In most cases, there is a natural balance between the number of threads performing operations
and the number of operations being executed. However, the following may pile up this balance and operations
and eventually lead to OutofMemoryException
(OOME
):
-
Asynchronous calls: With async calls, the system may be flooded with the requests.
-
Asynchronous backups: The asynchronous backups may be piling up.
To prevent the system from crashing, Hazelcast provides back pressure. Back pressure works by:
-
limiting the number of concurrent operation invocations
-
and periodically making an async backup sync.
Member Side
Back pressure is disabled by default and you can enable it using the following system property:
hazelcast.backpressure.enabled
To control the number of concurrent invocations, you can configure the number of invocations allowed per partition using the following system property:
hazelcast.backpressure.max.concurrent.invocations.per.partition
The default value of this system property is 100. Using a default configuration a system is allowed to have (271 + 1) * 100 = 27200 concurrent invocations (271 partitions + 1 for generic operations).
Back pressure is only applied to normal operations.
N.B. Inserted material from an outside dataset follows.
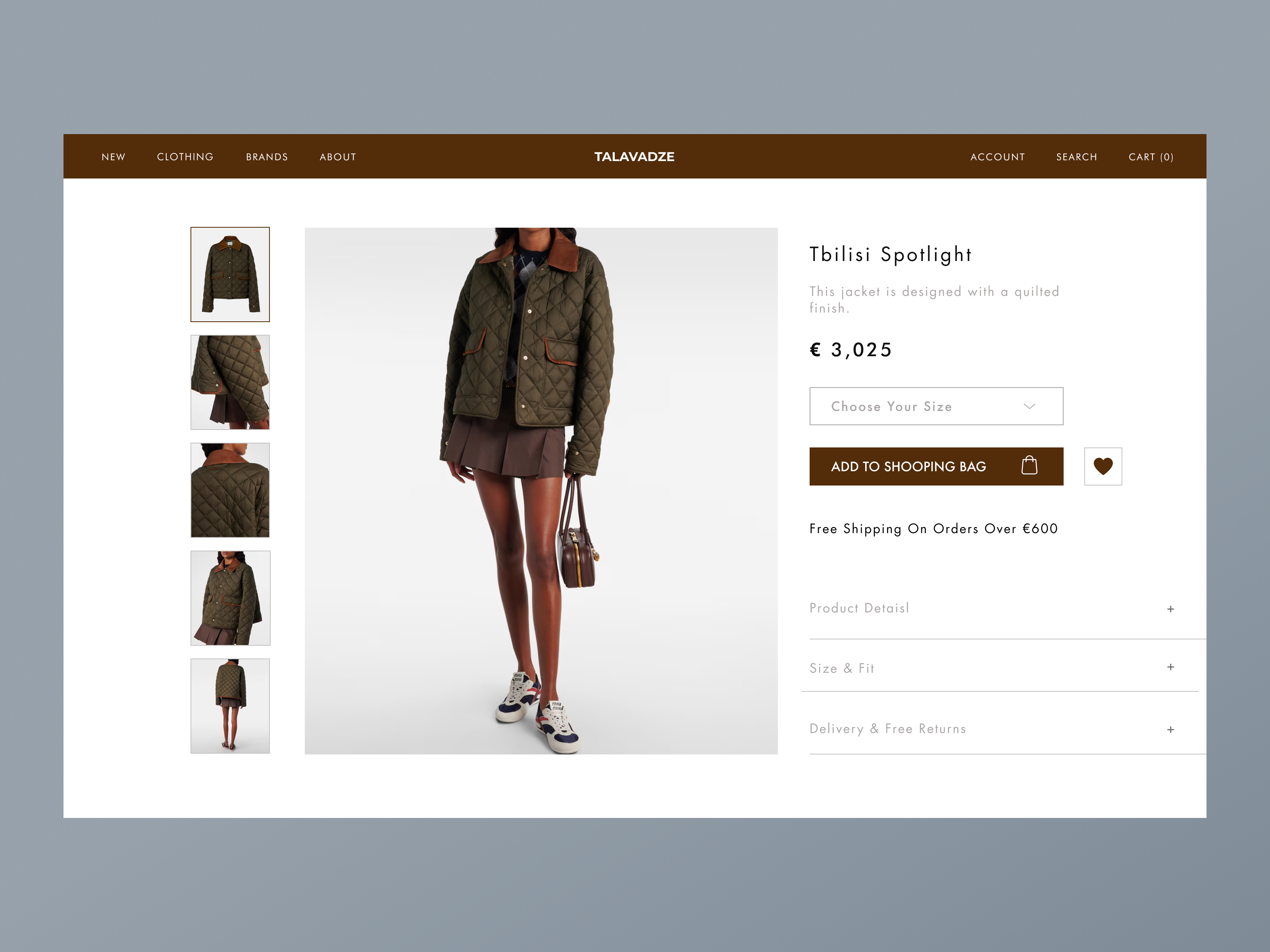The image size is (1270, 952).
Task: Click the chevron on the size selector
Action: point(1029,406)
System operations like heart beats and partition migration operations
are not influenced by back pressure. 27200 invocations might seem like a lot, but keep in mind that executing a task on IExecutor
or acquiring a lock also requires an operation.
If the maximum number of invocations has been reached, Hazelcast automatically applies an exponential backoff policy. This
gives the system some time to deal with the load.
Using the following system property, you can configure the maximum time to wait before a HazelcastOverloadException
is thrown:
hazelcast.backpressure.backoff.timeout.millis
This system property’s default value is 60000 milliseconds.
The Health Monitor keeps an eye on the usage of the invocations. If it sees a member has consumed 70% or more of the invocations, it starts to log health messages.
Apart from controlling the number of invocations, you also need to control the number of pending async backups. This is done by periodically making these backups sync instead of async. This forces all pending backups to get drained. For this, Hazelcast tracks the number of asynchronous backups for each partition. At every Nth call, one synchronization is forced. This N is controlled through the following property:
hazelcast.backpressure.syncwindow
This system property’s default value is 100. It means, out of 100 asynchronous backups, Hazelcast makes 1 of them a synchronous one. A randomization is added, so the sync window with default configuration is between 75 and 125 invocations.
Client Side
To prevent the system on the client side from overloading, you can apply a constraint on the number of concurrent invocations. You can use the following system property on the client side for this purpose:
hazelcast.client.max.concurrent.invocations
This property defines the maximum allowed number of concurrent invocations.
When it is not explicitly set, it has the value Integer.MAX_VALUE
by default, which means infinite.
When you set it and if the maximum number of concurrent invocations is exceeded this value,
Hazelcast throws HazelcastOverloadException
when a new invocation comes in.
Please note that back off timeout and controlling the number of pending async backups (sync window) is not supported on the client side.
See the System Properties appendix to learn how to configure the system properties. |